McGee had a compellingly quiet, natural speaking style that was a welcome relief from the bombast favoured by other orators of the day. He was effective, and it infuriated the Irish-American radicals, who saw him as a traitor. He was shot in the back of the head as he returned from Parliament to his rooming house on Ottawa’s Sparks St.

McGee’s family home was in Montreal, on the south side of Ste. Catherine St. near Drummond St., set back from the street. The lintel stones that decorated the front door of his house have been the property of Concordia since 1962, and they are now on the north wall of the EV atrium.

The stones, made of Montreal limestone, are decorated with carved shamrocks. For some years they were covered by an extension to the original building. That building was destroyed by fire in 1962, but the stones were recovered, and donated to Loyola College. Nancy Marrelli, the University Archivist, takes up the story.

“The lintel stones were mounted into a cement frame and placed on the front lawn of the Georges P. Vanier Library. The stones stood quietly at the front of the Vanier Library, between the present entrance and the old Library stairway, on the Loyola Campus, until November 2000.
“By that time, the lintel stones were in poor condition, ravaged by time and the elements. One of the stones had deteriorated badly and was in imminent danger of losing the beautiful shamrock carvings due to erosion.”

Archives contracted with a stone conservator, Trevor Gillingwater, who stabilized the stones. In May 2006 they were installed on the ground floor of the new Engineering, Computer Science and Visual Arts Integrated Complex, just a few blocks west of their original location.
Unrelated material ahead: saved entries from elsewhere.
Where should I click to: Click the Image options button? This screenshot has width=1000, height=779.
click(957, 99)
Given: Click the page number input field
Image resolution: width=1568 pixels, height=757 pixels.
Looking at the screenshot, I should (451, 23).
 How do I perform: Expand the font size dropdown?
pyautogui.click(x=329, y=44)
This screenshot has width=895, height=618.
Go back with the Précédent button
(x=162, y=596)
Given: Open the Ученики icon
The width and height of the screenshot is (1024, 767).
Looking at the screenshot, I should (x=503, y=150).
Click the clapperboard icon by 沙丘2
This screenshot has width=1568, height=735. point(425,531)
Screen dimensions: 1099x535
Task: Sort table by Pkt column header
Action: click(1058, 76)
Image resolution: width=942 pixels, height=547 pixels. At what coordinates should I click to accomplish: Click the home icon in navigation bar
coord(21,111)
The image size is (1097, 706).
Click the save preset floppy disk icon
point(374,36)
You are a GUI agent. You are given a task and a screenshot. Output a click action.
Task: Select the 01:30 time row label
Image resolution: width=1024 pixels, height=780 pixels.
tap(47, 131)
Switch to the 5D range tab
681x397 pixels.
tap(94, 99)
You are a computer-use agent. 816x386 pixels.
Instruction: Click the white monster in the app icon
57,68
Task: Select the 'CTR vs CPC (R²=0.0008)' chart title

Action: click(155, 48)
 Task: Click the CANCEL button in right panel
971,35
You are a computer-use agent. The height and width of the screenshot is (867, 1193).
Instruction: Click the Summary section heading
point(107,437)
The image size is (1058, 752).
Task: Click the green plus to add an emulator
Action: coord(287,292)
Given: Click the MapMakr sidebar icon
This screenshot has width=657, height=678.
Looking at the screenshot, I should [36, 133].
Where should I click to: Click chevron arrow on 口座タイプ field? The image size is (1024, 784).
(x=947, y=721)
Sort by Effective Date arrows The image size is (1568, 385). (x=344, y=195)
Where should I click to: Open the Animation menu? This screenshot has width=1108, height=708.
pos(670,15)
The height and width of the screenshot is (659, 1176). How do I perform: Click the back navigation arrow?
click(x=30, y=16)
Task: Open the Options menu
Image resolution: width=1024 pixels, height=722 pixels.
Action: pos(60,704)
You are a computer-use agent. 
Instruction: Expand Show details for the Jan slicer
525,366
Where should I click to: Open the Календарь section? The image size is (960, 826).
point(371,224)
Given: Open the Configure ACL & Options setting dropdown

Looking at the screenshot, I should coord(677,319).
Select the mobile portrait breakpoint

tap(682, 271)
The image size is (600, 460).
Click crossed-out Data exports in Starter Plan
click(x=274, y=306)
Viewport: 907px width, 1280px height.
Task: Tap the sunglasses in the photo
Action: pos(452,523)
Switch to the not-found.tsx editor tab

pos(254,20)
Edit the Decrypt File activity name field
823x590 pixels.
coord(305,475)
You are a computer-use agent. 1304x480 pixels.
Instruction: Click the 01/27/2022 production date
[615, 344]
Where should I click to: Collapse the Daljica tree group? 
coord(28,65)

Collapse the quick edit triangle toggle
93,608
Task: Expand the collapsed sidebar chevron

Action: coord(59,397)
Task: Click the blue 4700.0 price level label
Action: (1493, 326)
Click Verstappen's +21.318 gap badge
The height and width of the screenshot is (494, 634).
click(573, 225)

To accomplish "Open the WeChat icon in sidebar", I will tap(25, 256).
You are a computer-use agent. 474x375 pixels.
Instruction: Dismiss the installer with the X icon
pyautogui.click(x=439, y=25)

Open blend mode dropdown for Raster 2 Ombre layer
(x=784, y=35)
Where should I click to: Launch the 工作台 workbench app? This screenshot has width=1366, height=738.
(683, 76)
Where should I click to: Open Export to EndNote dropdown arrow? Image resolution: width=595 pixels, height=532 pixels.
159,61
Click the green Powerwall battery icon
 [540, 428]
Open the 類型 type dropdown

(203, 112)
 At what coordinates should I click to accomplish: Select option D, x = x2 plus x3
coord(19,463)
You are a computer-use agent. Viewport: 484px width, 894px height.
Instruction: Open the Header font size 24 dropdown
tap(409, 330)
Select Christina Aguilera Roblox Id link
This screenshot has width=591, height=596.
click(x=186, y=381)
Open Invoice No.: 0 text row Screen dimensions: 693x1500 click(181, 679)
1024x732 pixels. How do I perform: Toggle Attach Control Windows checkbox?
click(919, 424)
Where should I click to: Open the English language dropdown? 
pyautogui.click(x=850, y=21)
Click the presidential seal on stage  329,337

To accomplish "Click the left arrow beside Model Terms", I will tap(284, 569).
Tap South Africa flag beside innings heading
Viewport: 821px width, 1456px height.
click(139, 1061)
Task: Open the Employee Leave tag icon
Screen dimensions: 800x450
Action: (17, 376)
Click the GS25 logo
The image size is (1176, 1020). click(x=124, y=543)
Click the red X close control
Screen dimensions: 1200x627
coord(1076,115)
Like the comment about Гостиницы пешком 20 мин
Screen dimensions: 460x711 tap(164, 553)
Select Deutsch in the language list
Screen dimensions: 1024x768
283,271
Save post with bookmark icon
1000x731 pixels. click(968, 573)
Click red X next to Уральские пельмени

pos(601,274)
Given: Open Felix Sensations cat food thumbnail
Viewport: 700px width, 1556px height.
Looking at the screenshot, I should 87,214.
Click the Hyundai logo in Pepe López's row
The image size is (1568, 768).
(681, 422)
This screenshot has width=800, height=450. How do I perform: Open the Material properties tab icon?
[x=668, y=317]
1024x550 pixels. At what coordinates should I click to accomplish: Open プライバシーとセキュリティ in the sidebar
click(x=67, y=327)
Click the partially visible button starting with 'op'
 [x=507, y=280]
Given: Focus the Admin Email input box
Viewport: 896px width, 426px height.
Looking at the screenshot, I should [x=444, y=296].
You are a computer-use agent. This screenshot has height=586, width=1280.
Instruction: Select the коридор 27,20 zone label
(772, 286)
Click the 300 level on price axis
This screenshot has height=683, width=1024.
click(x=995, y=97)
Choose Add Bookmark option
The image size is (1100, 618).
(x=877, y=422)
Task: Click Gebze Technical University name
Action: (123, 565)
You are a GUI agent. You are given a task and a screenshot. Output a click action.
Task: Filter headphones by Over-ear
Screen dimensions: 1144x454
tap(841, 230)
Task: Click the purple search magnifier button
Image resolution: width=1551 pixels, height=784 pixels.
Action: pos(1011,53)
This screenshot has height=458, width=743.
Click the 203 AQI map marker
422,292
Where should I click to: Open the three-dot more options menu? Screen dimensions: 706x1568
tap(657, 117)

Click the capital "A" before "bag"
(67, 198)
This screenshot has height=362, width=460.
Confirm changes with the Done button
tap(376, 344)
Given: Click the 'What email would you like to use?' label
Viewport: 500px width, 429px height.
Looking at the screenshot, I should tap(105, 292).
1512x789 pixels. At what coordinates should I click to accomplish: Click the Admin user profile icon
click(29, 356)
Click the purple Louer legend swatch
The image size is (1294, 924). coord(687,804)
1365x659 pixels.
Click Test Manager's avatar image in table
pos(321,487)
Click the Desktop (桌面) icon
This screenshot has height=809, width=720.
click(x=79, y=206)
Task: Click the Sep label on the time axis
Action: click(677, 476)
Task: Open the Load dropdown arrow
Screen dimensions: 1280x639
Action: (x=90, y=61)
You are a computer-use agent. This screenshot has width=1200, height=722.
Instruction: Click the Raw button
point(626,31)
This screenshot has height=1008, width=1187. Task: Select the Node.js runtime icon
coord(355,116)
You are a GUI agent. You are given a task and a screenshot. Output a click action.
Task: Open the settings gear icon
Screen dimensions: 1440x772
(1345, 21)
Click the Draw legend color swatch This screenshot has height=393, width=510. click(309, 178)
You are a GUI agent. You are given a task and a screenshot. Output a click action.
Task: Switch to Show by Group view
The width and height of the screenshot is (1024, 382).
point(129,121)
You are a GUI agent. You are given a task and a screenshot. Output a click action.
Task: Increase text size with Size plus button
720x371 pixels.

A celebration of the stones’ restoration followed Wilson’s lecture, and was attended by Brian Gallery, chair of the Canadian Irish Studies Foundation, Mary McDaid, president of the St. Patrick's Society of Montreal, and Barry Hill, whose family donated the lintels in 1962.

Kathy Assayag, Vice-President of Advancement and Alumni Relations, thanked Gallery and the St. Patrick’s Society for their financial support of the restoration of the lintel stones. They are a reminder of an important Montreal citizen, a Father of Confederation, a journalist, poet, orator and politician.